In many cases, a compulsory apprenticeship had already been prescribed by the late Middle Ages, but the earliest references to a master’s test usually date back to the late 15th century. Generally speaking, they were introduced during what historians refer to as the “long sixteenth century”. Precisely why they were introduced is still open to study, but it would appear that initially efforts were made to adapt the skills acquired during the apprenticeship period to the product market. In the case of Antwerp’s guild of cabinetmakers, for example, a test was introduced in 1497 that encompassed the production of three pieces of furniture, i.e. two different cabinets and a table, adapted to the rather broad standardisation that existed within the sector at that time8. As far as the table was concerned, the dean of the guild could choose between a circular-shaped ‘disch’ and a square table9, while the shape of the cabinet was strictly prescribed. This choice probably depended on the workshop where the apprentice had learnt the craft and the pieces that were generally produced there.

The oldest documents (Ghent, 1600)10 found in the sector under study would appear to suggest that matters were similar in the stained-glass and glaziers’ crafts. Three possible master’s tests could be imposed: ‘the production of a glass lantern’ or an ‘oval roundel with helm, coat of arms, and mantling’ (see fig. 1) or a stained-glass panel with a diced leading pattern (‘eenen teerlinck pandt’) (see fig. 2). These three tests would appear to coincide with three distinct disciplines within the craft, namely lantern making, stained-glass making, and glazing.

Picture: Oval roundel with helm, coat of arms and mantling

Fig. 1: Oval roundel with helm, coat of arms and mantling. Early 17th century, private collection.

Engraving: Félibien, Des principes de l’architecture

Fig. 2a: Félibien, Des principes de l’architecture…, Paris, 1699.

Engraving: Félibien, Des principes de l’architecture, Diced loading pattern

Fig. 2b: Diced loading pattern, Félibien, Des principes de l’architecture…, p. 199.

There are indications that, at a later stage, the direct relationship between the test and the product market was lost.

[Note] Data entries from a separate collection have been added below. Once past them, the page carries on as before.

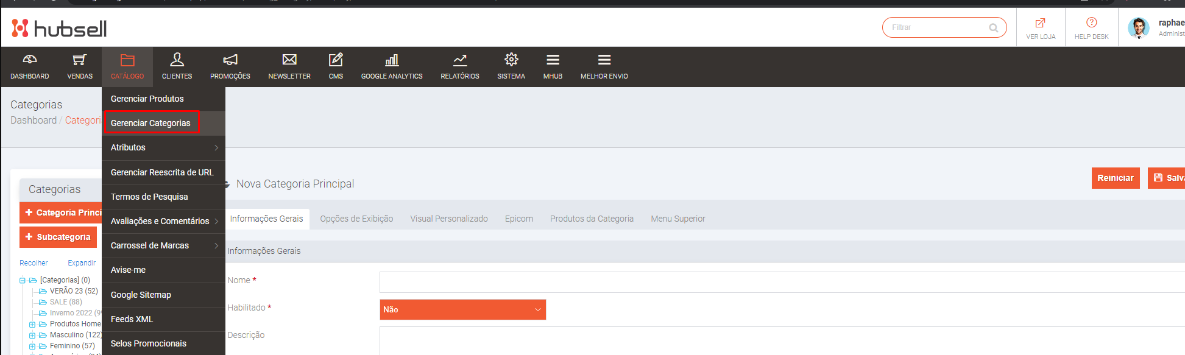Viewport: 1185px width, 355px height.
Task: Open the Google Analytics chart icon
Action: (x=392, y=60)
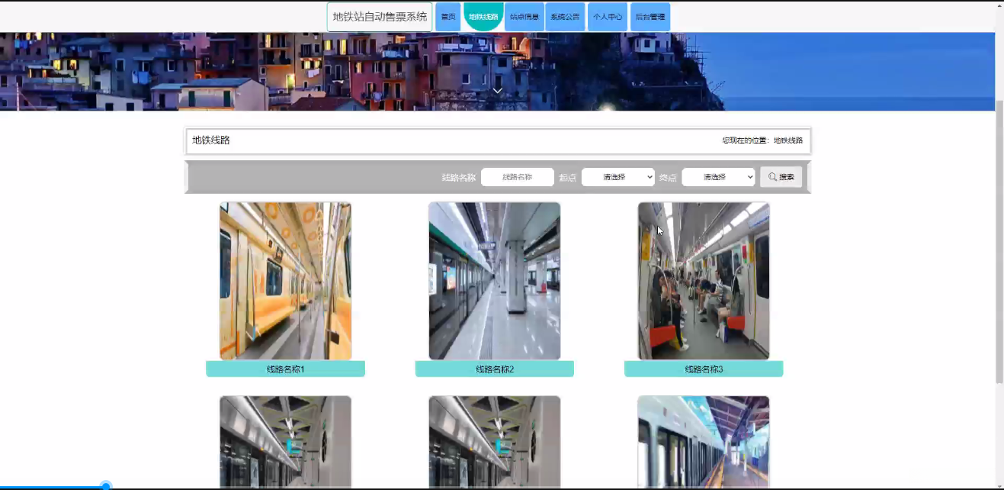Open the 终点 end station dropdown
Image resolution: width=1004 pixels, height=490 pixels.
(x=718, y=177)

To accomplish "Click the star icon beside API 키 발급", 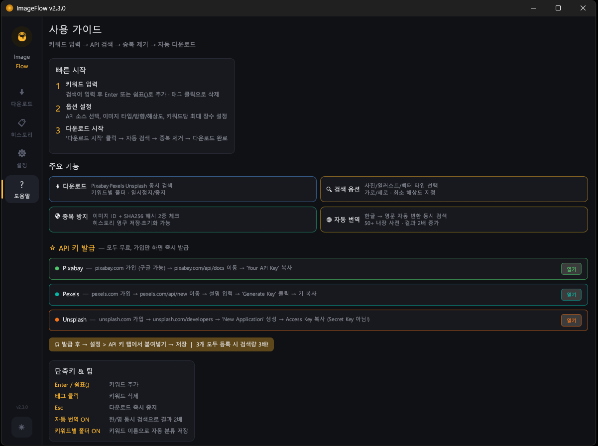I will [x=52, y=247].
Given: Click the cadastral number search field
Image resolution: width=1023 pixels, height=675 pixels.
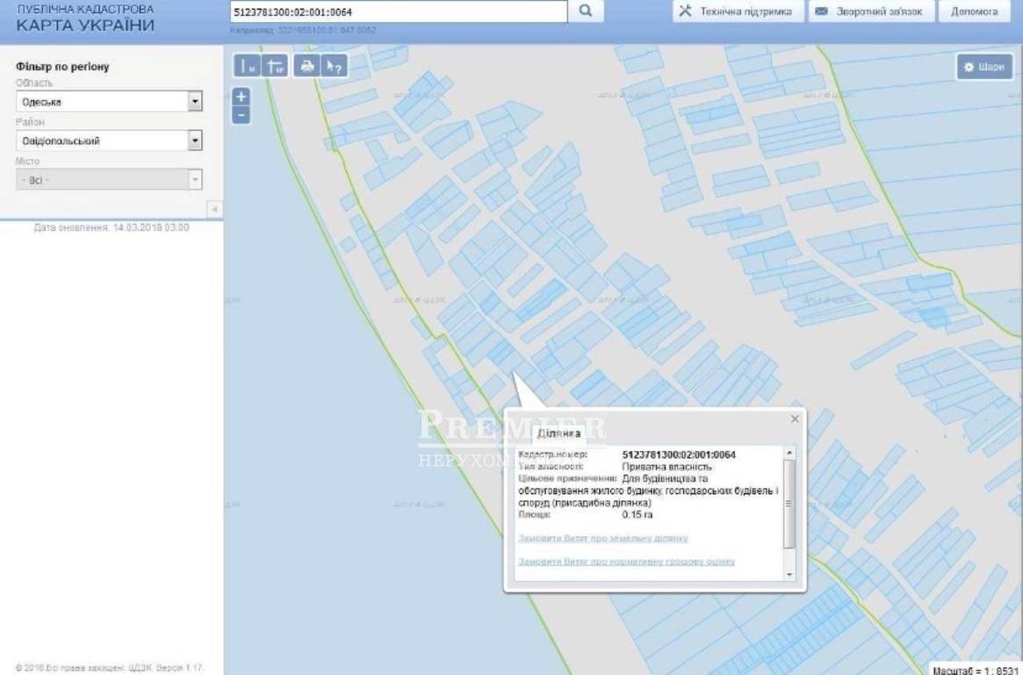Looking at the screenshot, I should (397, 12).
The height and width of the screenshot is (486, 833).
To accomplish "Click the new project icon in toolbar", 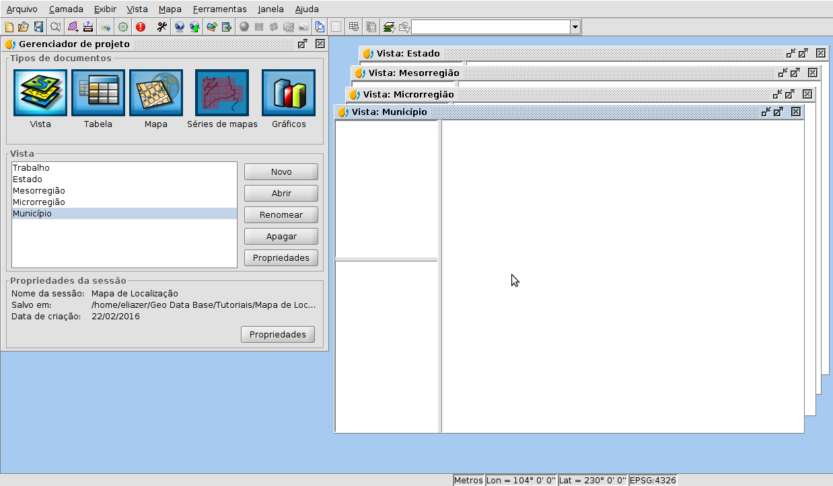I will coord(9,27).
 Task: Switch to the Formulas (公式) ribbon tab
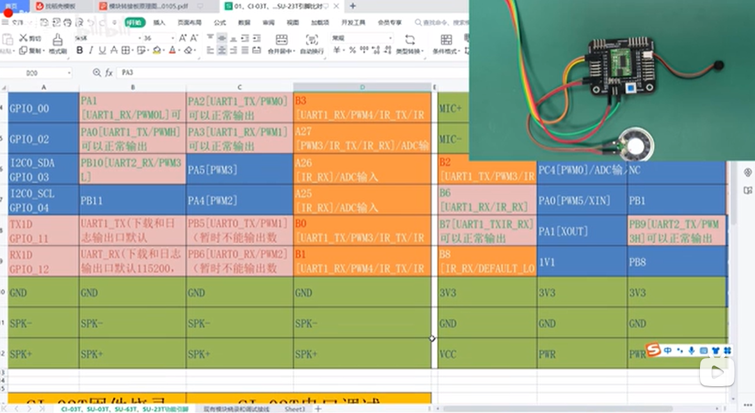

In the case of the aforementioned carpenters, for example, just one cabinet would eventually be prescribed, and for ebony cutters, who were added to the carpenters’ guild in 1621, the test consisted exclusively in the making of a ‘crucifix’11. It would thus appear that, as a result of the increasing complexity of the items made and the growing degree of specialisation within and among workshops, only the basic skills were now tested. In the case of the stained-glass artists and glaziers, we observe that the master’s test gradually evolved towards a standardised test in which glass cutting and leading were of central importance.

Drawing: pattern sheet with St Luke’s Guild armorial

Fig. 3: Early 18th century pattern sheet with St Luke’s Guild armorial, Bruges, Steinmetzkabinet, inv. no. 0.3110-f°68.

Drawing: pattern sheet with composition with angle bars

Fig. 4: Early 18th century pattern sheet with composition with ‘angle bars’, Bruges, Steinmetzkabinet, inv. no. 0.3110-f°60.

In a text from Lier (1619-1620)12, we read that the local master’s test was based on the same criteria as those applied in Antwerp. However, the earliest details about the Master’s test in Antwerp are found in a text dating from 166013. It involved a lead pattern with ‘six right angles’ and a piece of blue ‘holed’ (‘gegaet’) glass. Presumably, the composition represented the coat of arms of the St Luke’s Guild, as this was also the assignment in Aalst in 170014. Moreover, it is commonly found on the early 18th century pattern sheets for lead compositions in two pattern books that are preserved at the Steinmetz Cabinet in Bruges15 (see fig.3). Many models involve compositions with ‘angle bars’ (see fig. 4).